WORK REQUIRED — Render every line of the entries below as a Markdown table with the columns Number and Record line, numbering the rows in order and omitting blank lines.

[Records of locating words and elements]
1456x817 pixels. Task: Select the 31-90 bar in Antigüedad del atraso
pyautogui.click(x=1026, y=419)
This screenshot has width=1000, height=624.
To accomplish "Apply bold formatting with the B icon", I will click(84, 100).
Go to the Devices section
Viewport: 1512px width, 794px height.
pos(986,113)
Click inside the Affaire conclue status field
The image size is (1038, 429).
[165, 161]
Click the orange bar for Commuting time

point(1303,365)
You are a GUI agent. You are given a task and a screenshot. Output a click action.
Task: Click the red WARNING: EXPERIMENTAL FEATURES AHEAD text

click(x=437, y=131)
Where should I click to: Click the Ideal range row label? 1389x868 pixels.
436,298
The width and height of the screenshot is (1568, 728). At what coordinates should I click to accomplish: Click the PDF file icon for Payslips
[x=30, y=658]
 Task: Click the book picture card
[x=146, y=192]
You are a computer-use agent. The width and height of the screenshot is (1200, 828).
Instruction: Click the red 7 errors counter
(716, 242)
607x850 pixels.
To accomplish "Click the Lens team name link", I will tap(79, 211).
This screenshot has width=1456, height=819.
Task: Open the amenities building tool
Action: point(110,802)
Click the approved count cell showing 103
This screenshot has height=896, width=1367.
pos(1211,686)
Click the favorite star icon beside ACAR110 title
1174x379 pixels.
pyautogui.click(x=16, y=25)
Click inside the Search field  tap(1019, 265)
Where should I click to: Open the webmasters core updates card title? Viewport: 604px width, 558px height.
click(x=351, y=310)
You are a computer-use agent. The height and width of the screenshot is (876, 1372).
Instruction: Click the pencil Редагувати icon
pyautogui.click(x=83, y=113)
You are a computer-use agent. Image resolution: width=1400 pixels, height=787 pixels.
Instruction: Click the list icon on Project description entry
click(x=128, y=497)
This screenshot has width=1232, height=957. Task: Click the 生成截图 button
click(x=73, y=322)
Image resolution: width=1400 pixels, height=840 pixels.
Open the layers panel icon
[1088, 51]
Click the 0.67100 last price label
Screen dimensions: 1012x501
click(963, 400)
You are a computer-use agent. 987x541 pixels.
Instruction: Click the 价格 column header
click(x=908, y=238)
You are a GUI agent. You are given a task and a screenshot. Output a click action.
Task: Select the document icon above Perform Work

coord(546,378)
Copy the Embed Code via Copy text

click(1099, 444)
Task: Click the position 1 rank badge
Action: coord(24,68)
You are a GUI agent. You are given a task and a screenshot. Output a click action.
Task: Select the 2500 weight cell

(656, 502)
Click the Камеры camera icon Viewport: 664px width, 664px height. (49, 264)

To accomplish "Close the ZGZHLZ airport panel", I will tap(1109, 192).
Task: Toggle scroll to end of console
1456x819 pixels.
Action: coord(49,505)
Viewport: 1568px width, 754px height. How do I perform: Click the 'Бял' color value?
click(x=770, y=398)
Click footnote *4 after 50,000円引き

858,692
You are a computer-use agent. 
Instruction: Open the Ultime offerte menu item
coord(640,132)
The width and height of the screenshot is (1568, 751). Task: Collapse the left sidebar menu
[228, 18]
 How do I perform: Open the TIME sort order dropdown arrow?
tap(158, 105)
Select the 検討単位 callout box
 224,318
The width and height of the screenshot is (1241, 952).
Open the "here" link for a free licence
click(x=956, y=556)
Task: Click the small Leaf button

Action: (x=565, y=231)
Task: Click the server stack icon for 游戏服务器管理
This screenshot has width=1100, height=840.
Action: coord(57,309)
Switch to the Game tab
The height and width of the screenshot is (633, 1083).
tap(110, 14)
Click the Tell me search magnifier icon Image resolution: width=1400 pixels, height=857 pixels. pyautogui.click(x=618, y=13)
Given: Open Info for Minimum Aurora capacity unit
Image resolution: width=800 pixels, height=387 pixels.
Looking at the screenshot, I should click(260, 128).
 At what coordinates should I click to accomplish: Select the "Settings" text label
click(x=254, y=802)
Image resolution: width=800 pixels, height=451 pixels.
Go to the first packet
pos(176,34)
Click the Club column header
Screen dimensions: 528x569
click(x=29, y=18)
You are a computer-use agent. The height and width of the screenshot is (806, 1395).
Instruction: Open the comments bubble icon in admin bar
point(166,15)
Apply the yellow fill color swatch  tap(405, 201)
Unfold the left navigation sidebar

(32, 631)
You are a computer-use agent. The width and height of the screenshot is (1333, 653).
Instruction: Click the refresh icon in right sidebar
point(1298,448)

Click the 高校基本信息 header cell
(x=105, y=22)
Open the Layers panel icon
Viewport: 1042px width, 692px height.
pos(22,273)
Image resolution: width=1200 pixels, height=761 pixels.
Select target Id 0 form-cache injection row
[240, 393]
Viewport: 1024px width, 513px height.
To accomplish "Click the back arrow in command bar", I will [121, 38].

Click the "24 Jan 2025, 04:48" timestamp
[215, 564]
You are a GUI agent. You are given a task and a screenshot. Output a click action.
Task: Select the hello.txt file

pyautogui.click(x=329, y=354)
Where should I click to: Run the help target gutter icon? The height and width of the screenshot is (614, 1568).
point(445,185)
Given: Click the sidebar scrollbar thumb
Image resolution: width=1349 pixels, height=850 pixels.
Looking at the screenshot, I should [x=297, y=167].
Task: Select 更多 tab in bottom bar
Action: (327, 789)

SOLUTION —
| Number | Record line |
|---|---|
| 1 | 1456x817 pixels. Task: Select the 31-90 bar in Antigüedad del atraso |
| 2 | pyautogui.click(x=1026, y=419) |
| 3 | This screenshot has width=1000, height=624. |
| 4 | To accomplish "Apply bold formatting with the B icon", I will click(84, 100). |
| 5 | Go to the Devices section |
| 6 | Viewport: 1512px width, 794px height. |
| 7 | pos(986,113) |
| 8 | Click inside the Affaire conclue status field |
| 9 | The image size is (1038, 429). |
| 10 | [165, 161] |
| 11 | Click the orange bar for Commuting time |
| 12 | point(1303,365) |
| 13 | You are a GUI agent. You are given a task and a screenshot. Output a click action. |
| 14 | Task: Click the red WARNING: EXPERIMENTAL FEATURES AHEAD text |
| 15 | click(x=437, y=131) |
| 16 | Where should I click to: Click the Ideal range row label? 1389x868 pixels. |
| 17 | 436,298 |
| 18 | The width and height of the screenshot is (1568, 728). At what coordinates should I click to accomplish: Click the PDF file icon for Payslips |
| 19 | [x=30, y=658] |
| 20 |  Task: Click the book picture card |
| 21 | [x=146, y=192] |
| 22 | You are a computer-use agent. The width and height of the screenshot is (1200, 828). |
| 23 | Instruction: Click the red 7 errors counter |
| 24 | (716, 242) |
| 25 | 607x850 pixels. |
| 26 | To accomplish "Click the Lens team name link", I will tap(79, 211). |
| 27 | This screenshot has width=1456, height=819. |
| 28 | Task: Open the amenities building tool |
| 29 | Action: point(110,802) |
| 30 | Click the approved count cell showing 103 |
| 31 | This screenshot has height=896, width=1367. |
| 32 | pos(1211,686) |
| 33 | Click the favorite star icon beside ACAR110 title |
| 34 | 1174x379 pixels. |
| 35 | pyautogui.click(x=16, y=25) |
| 36 | Click inside the Search field  tap(1019, 265) |
| 37 | Where should I click to: Open the webmasters core updates card title? Viewport: 604px width, 558px height. |
| 38 | click(x=351, y=310) |
| 39 | You are a computer-use agent. The height and width of the screenshot is (876, 1372). |
| 40 | Instruction: Click the pencil Редагувати icon |
| 41 | pyautogui.click(x=83, y=113) |
| 42 | You are a computer-use agent. Image resolution: width=1400 pixels, height=787 pixels. |
| 43 | Instruction: Click the list icon on Project description entry |
| 44 | click(x=128, y=497) |
| 45 | This screenshot has width=1232, height=957. Task: Click the 生成截图 button |
| 46 | click(x=73, y=322) |
| 47 | Image resolution: width=1400 pixels, height=840 pixels. |
| 48 | Open the layers panel icon |
| 49 | [1088, 51] |
| 50 | Click the 0.67100 last price label |
| 51 | Screen dimensions: 1012x501 |
| 52 | click(963, 400) |
| 53 | You are a computer-use agent. 987x541 pixels. |
| 54 | Instruction: Click the 价格 column header |
| 55 | click(x=908, y=238) |
| 56 | You are a GUI agent. You are given a task and a screenshot. Output a click action. |
| 57 | Task: Select the document icon above Perform Work |
| 58 | coord(546,378) |
| 59 | Copy the Embed Code via Copy text |
| 60 | click(1099, 444) |
| 61 | Task: Click the position 1 rank badge |
| 62 | Action: coord(24,68) |
| 63 | You are a GUI agent. You are given a task and a screenshot. Output a click action. |
| 64 | Task: Select the 2500 weight cell |
| 65 | (656, 502) |
| 66 | Click the Камеры camera icon Viewport: 664px width, 664px height. (49, 264) |
| 67 | To accomplish "Close the ZGZHLZ airport panel", I will tap(1109, 192). |
| 68 | Task: Toggle scroll to end of console |
| 69 | 1456x819 pixels. |
| 70 | Action: coord(49,505) |
| 71 | Viewport: 1568px width, 754px height. How do I perform: Click the 'Бял' color value? |
| 72 | click(x=770, y=398) |
| 73 | Click footnote *4 after 50,000円引き |
| 74 | 858,692 |
| 75 | You are a computer-use agent.  |
| 76 | Instruction: Open the Ultime offerte menu item |
| 77 | coord(640,132) |
| 78 | The width and height of the screenshot is (1568, 751). Task: Collapse the left sidebar menu |
| 79 | [228, 18] |
| 80 |  How do I perform: Open the TIME sort order dropdown arrow? |
| 81 | tap(158, 105) |
| 82 | Select the 検討単位 callout box |
| 83 |  224,318 |
| 84 | The width and height of the screenshot is (1241, 952). |
| 85 | Open the "here" link for a free licence |
| 86 | click(x=956, y=556) |
| 87 | Task: Click the small Leaf button |
| 88 | Action: (x=565, y=231) |
| 89 | Task: Click the server stack icon for 游戏服务器管理 |
| 90 | This screenshot has width=1100, height=840. |
| 91 | Action: coord(57,309) |
| 92 | Switch to the Game tab |
| 93 | The height and width of the screenshot is (633, 1083). |
| 94 | tap(110, 14) |
| 95 | Click the Tell me search magnifier icon Image resolution: width=1400 pixels, height=857 pixels. pyautogui.click(x=618, y=13) |
| 96 | Given: Open Info for Minimum Aurora capacity unit |
| 97 | Image resolution: width=800 pixels, height=387 pixels. |
| 98 | Looking at the screenshot, I should click(260, 128). |
| 99 |  At what coordinates should I click to accomplish: Select the "Settings" text label |
| 100 | click(x=254, y=802) |
| 101 | Image resolution: width=800 pixels, height=451 pixels. |
| 102 | Go to the first packet |
| 103 | pos(176,34) |
| 104 | Click the Club column header |
| 105 | Screen dimensions: 528x569 |
| 106 | click(x=29, y=18) |
| 107 | You are a computer-use agent. The height and width of the screenshot is (806, 1395). |
| 108 | Instruction: Open the comments bubble icon in admin bar |
| 109 | point(166,15) |
| 110 | Apply the yellow fill color swatch  tap(405, 201) |
| 111 | Unfold the left navigation sidebar |
| 112 | (32, 631) |
| 113 | You are a computer-use agent. The width and height of the screenshot is (1333, 653). |
| 114 | Instruction: Click the refresh icon in right sidebar |
| 115 | point(1298,448) |
| 116 | Click the 高校基本信息 header cell |
| 117 | (x=105, y=22) |
| 118 | Open the Layers panel icon |
| 119 | Viewport: 1042px width, 692px height. |
| 120 | pos(22,273) |
| 121 | Image resolution: width=1200 pixels, height=761 pixels. |
| 122 | Select target Id 0 form-cache injection row |
| 123 | [240, 393] |
| 124 | Viewport: 1024px width, 513px height. |
| 125 | To accomplish "Click the back arrow in command bar", I will [121, 38]. |
| 126 | Click the "24 Jan 2025, 04:48" timestamp |
| 127 | [215, 564] |
| 128 | You are a GUI agent. You are given a task and a screenshot. Output a click action. |
| 129 | Task: Select the hello.txt file |
| 130 | pyautogui.click(x=329, y=354) |
| 131 | Where should I click to: Run the help target gutter icon? The height and width of the screenshot is (614, 1568). |
| 132 | point(445,185) |
| 133 | Given: Click the sidebar scrollbar thumb |
| 134 | Image resolution: width=1349 pixels, height=850 pixels. |
| 135 | Looking at the screenshot, I should [x=297, y=167]. |
| 136 | Task: Select 更多 tab in bottom bar |
| 137 | Action: (327, 789) |